Credit scoring models are designed to weigh borrowers’ borrowing behaviors and responsible debt repayment. So lower credit scores among rural consumers indicate they’re not keeping up with credit commitments quite as well as those living in metropolitan areas.

Still, the difference between credit scores for the two demographic groups is fairly small, at just 3 points. And for both, these average scores fall just within the range of good credit scores. This is a sign that in both areas, most borrowers are keeping debt affordable and making payments in a timely fashion.

Another insight into responsible borrowing and repayment is taking a look at delinquencies. Rural consumers are more likely to have at least one debt delinquency listed on their credit report, at 46.6%, compared with 44% of urban consumers.

This difference is fairly small and falls in line with the differences in credit scores already discussed. But it does underline that when it comes to credit habits, people living in metropolitan areas tend to have more favorable handling of debt and payments compared with those in rural areas.

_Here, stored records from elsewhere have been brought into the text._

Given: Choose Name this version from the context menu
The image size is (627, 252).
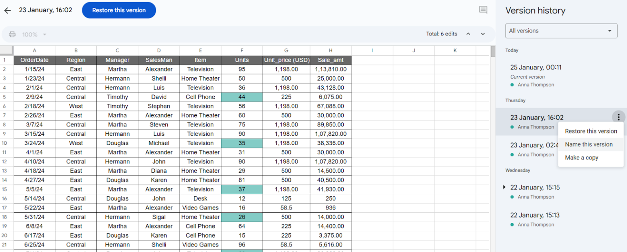Looking at the screenshot, I should coord(589,144).
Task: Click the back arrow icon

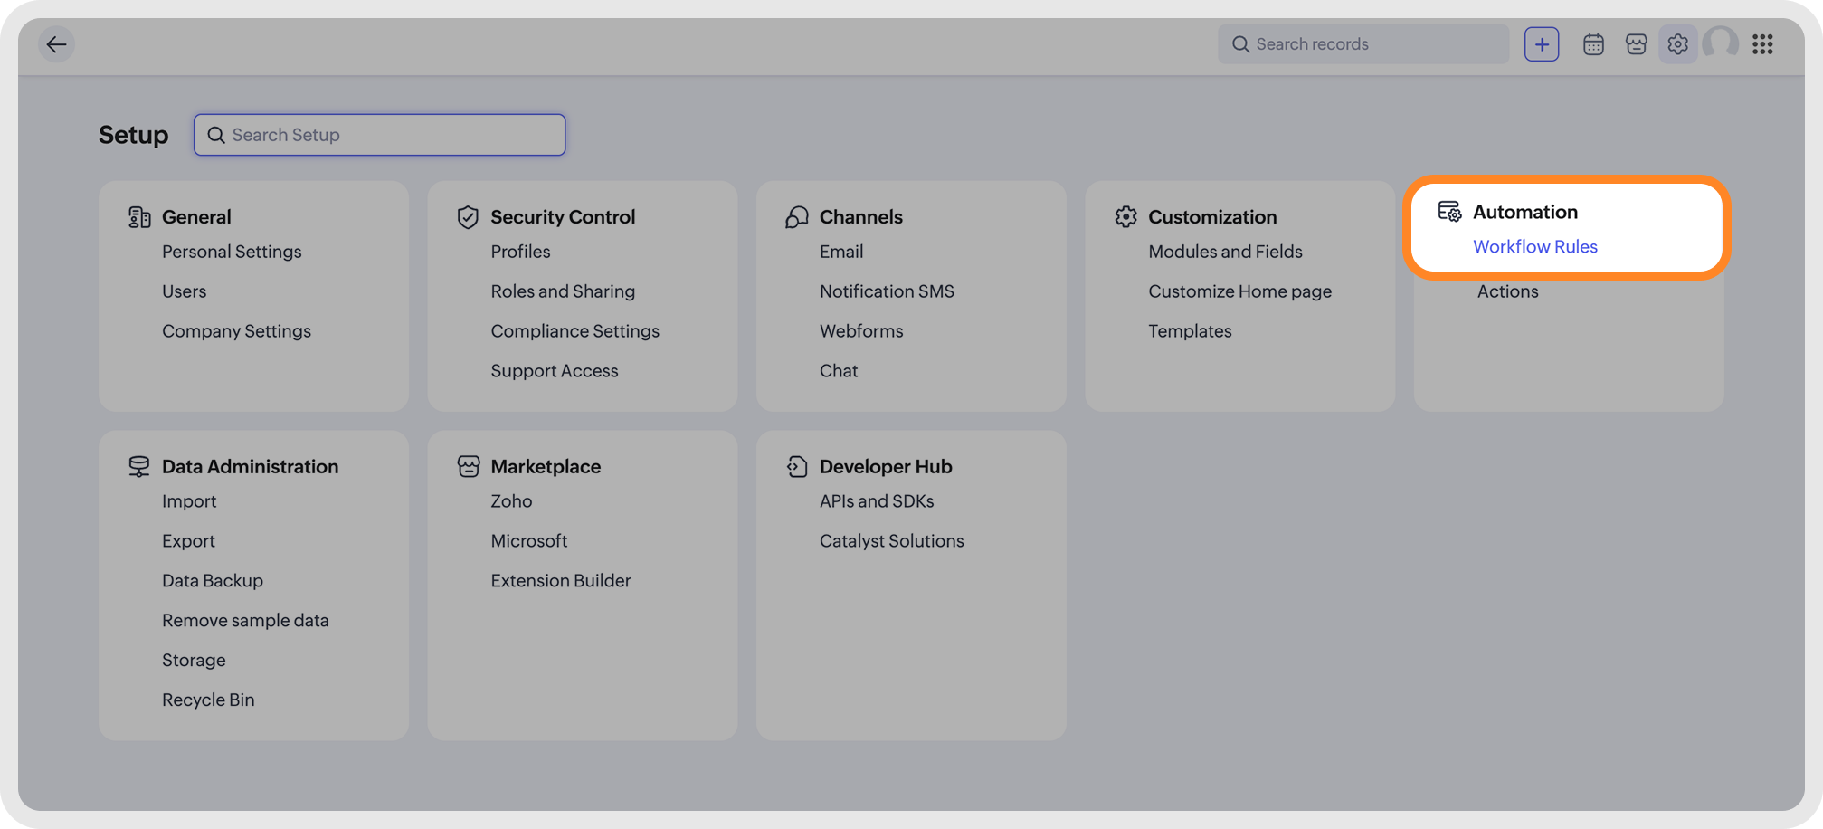Action: 56,44
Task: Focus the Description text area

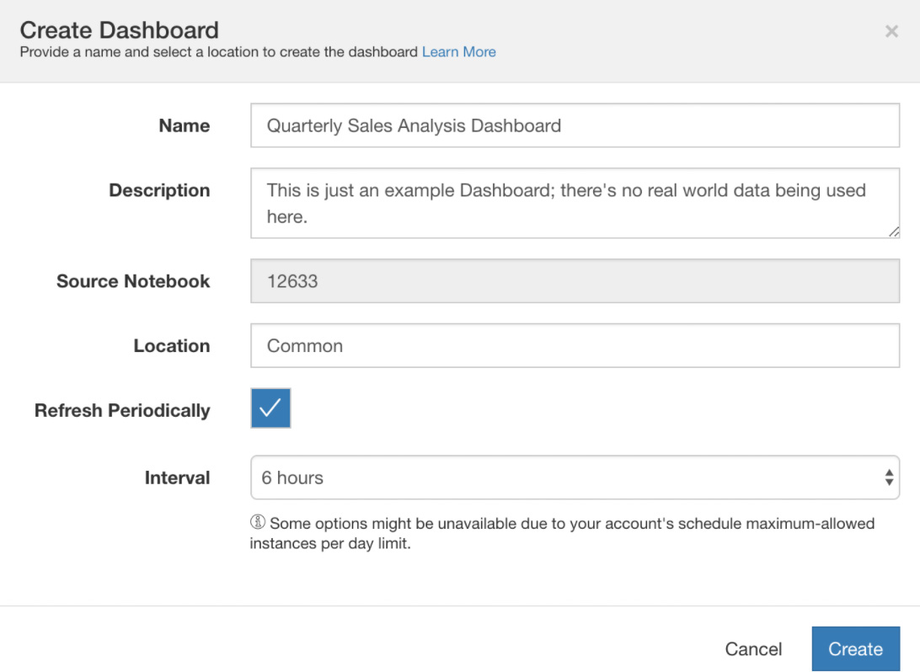Action: tap(575, 202)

Managing debt and credit, no matter where you live

Whether you prefer country living or the faster pace of the big city, debt and credit are likely to be a big part of managing your finances. Fortunately, the core principles of responsible borrowing and building credit are the same no matter where you live:

  • Borrow minimally and carefully. Limiting debt upfront is the best way to keep it manageable in repayment. Avoid taking on unnecessary debt. When borrowing is a necessity, as is often the case with big purchases such as a home, car or college, limit your balance. Save up and pay for what you can in cash, and look for affordable options that fit your budget.
  • Always pay the minimum, and pay it on time. Making on-time payments will help you build a solid payment history, which is the single most important factor for building credit. Take note of the minimum monthly payment and due date for each credit account. Then, make sure that you have a system in place to send in on-time, full payments each month. Setting up automatic payments can be an easy way to do this, but even paper checks are fine as long as you send them on time.
  • Pay down credit card debt. Eliminating debt balances will help you avoid interest charges and free up monthly cash flow. So if you have the funds available to make extra payments, do it! Start by paying off credit cards first. These balances tend to carry the highest interest rates, so you’ll often save the most by paying off credit cards first. As your credit card balances fall, so will your credit utilization ratio. This ratio is another important factor for your credit score, and keeping balances at 30% or less of your total credit limits can help boost your credit.
  • Consider refinancing or debt consolidation. If you face higher interest rates on any of your debts or monthly payments are unaffordable, refinancing or consolidation can also help. These debt management strategies allow you to replace existing debt with a new loan that better suits your current needs and credit score. If you took out an auto loan a couple of years ago and your credit score has since improved, for example, you could refinance the car loan to get a lower rate. Or if you have credit card balances, a debt consolidation loan can help simplify paying them off and even lessen the interest you pay.

As you take these steps, you’ll see the benefits. Responsibly managing debt will ease strain and stress in your monthly budget and improve your credit score in the process. And with a higher credit score, you’ll be able to borrow at affordable rates the next time you need a loan.

Americans living in both rural and metropolitan areas can secure their finances by paying closer attention to debt and credit situations and taking steps to improve them.


LendingTree used an anonymized sample of LendingTree accountholders from October through December 2018 to determine average and median credit scores and credit card balances of rural and urban consumers. Urban consumers were defined as residing within a U.S. Census Bureau Metropolitan Statistical Area (MSA), while rural consumers resided outside of these areas. LendingTree currently has over nine million users.